その陽の光りが俺たちを優しく包み、新たな門出を祝福しているように俺は感じた。
「幸せになれる」その光りを浴びながら俺はそう信じていた...
「お疲れ様、やっと着いたね。」
「うん...」
「お疲れ様...運転ご苦労様」
と彼女。
瞳を赤くして精一杯笑顔を作る彼女が愛しく想える。
「ほら、これが横浜の新しい家、君と愛と俺の家!」
「アパートだけど、狭いけど取り敢えず暫くここで暮らそう。」
「駅も近いし、スーパーもあるよ。」
「ありがとう。」
早速、愛を布団に寝かせ
荷物を運び、片付けも程々にして、一息ついた。
俺は絶対にこの先この子を離さない。
彼女も離さない。
何があっても俺が守って見せる。
きっと幸せにして見せる。
そう心に誓い彼女を見つめる。
そして、久しぶり見た彼女の瞳。
その瞳には俺が映り、
俺の瞳にも彼女が写っていた。
そして、気が付くと俺は、彼女の肩を優しく抱き寄せていた。
そして、激しい鼓動。
そして、言葉では言い表せない程の感情。
幾年も待ち望んだ感動が胸一杯に広がり、その瞬間に俺は彼女と唇を重ね合わせていた。
何度も何度も、唇を重ね合わせた...
まるで、何かから逃げるように、何かを追い払うように、唇を重ね、愛を口にして心を通わせた。

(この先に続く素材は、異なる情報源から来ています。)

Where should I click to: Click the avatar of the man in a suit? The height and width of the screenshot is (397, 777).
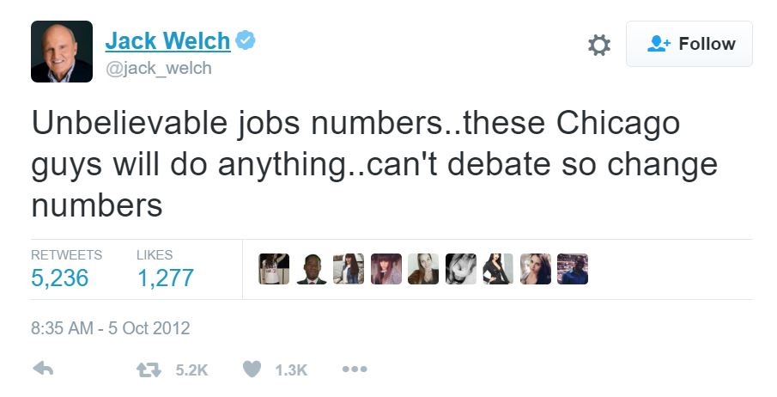coord(311,269)
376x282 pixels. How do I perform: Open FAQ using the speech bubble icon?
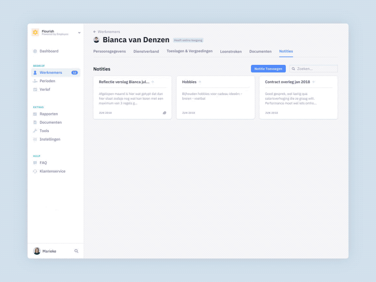[35, 163]
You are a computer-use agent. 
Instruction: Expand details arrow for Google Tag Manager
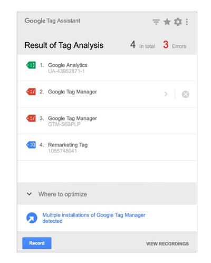166,94
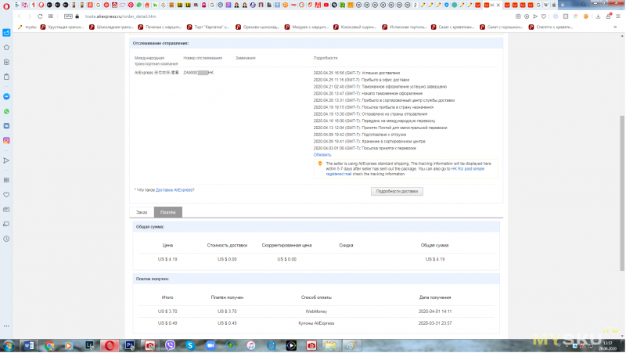This screenshot has width=626, height=353.
Task: Toggle the VPN badge in address bar
Action: [67, 16]
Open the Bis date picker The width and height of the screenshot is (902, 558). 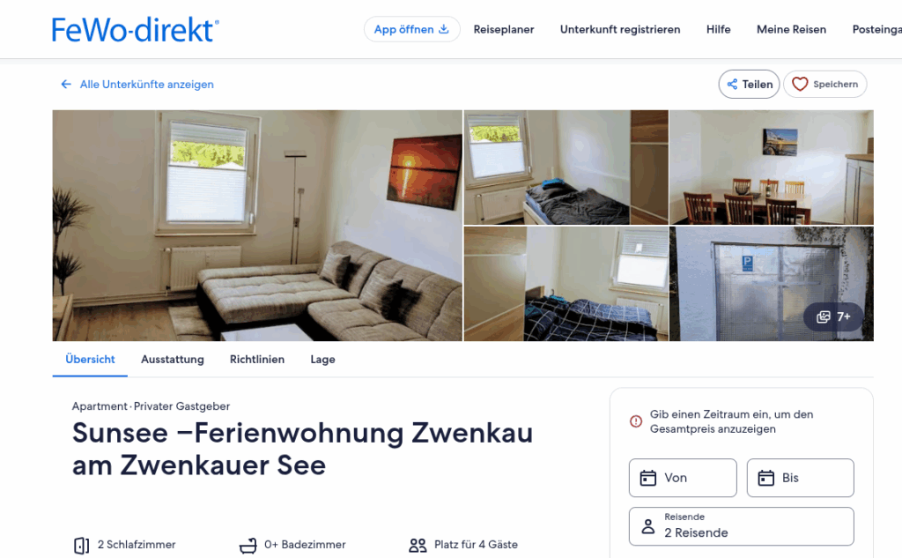(800, 478)
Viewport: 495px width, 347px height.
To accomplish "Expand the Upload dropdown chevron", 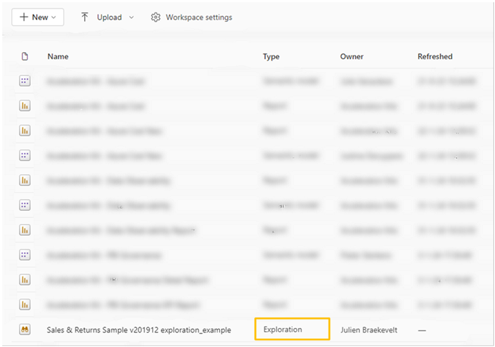I will coord(132,17).
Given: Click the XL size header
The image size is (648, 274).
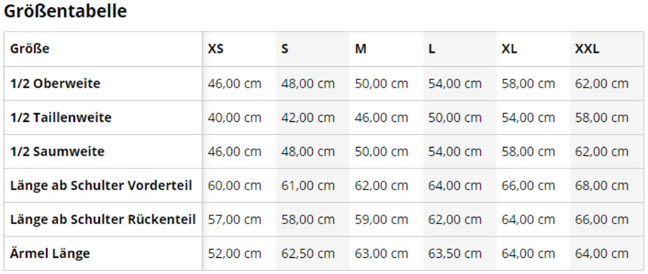Looking at the screenshot, I should [x=509, y=49].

心に空いた大きな穴を長いキスで鬱ぎ、熱い吐息で思いを伝え、互いの傷を慰め合った...
そして、いつまでもいつまでも時を忘れて愛し合った...
今まで筆者に沢山の愛情をくれた全ての人達にお礼を申し上げます。そして筆者が傷つけた沢山の人達にお詫び申し上げます。この物語は筆者の人生であり、筆者の遺書として限られた時間の中で執筆しております。
人生どう生きるのか?どう死んでいくのか?
心の葛藤が続きます。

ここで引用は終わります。